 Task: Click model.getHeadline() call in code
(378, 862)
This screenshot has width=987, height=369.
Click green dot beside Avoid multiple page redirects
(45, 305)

### Task brief:
Set down the data in full, word for word.

### Answer below:
 Task: Click model.getHeadline() call in code
(378, 862)
This screenshot has width=987, height=369.
Click green dot beside Avoid multiple page redirects
(45, 305)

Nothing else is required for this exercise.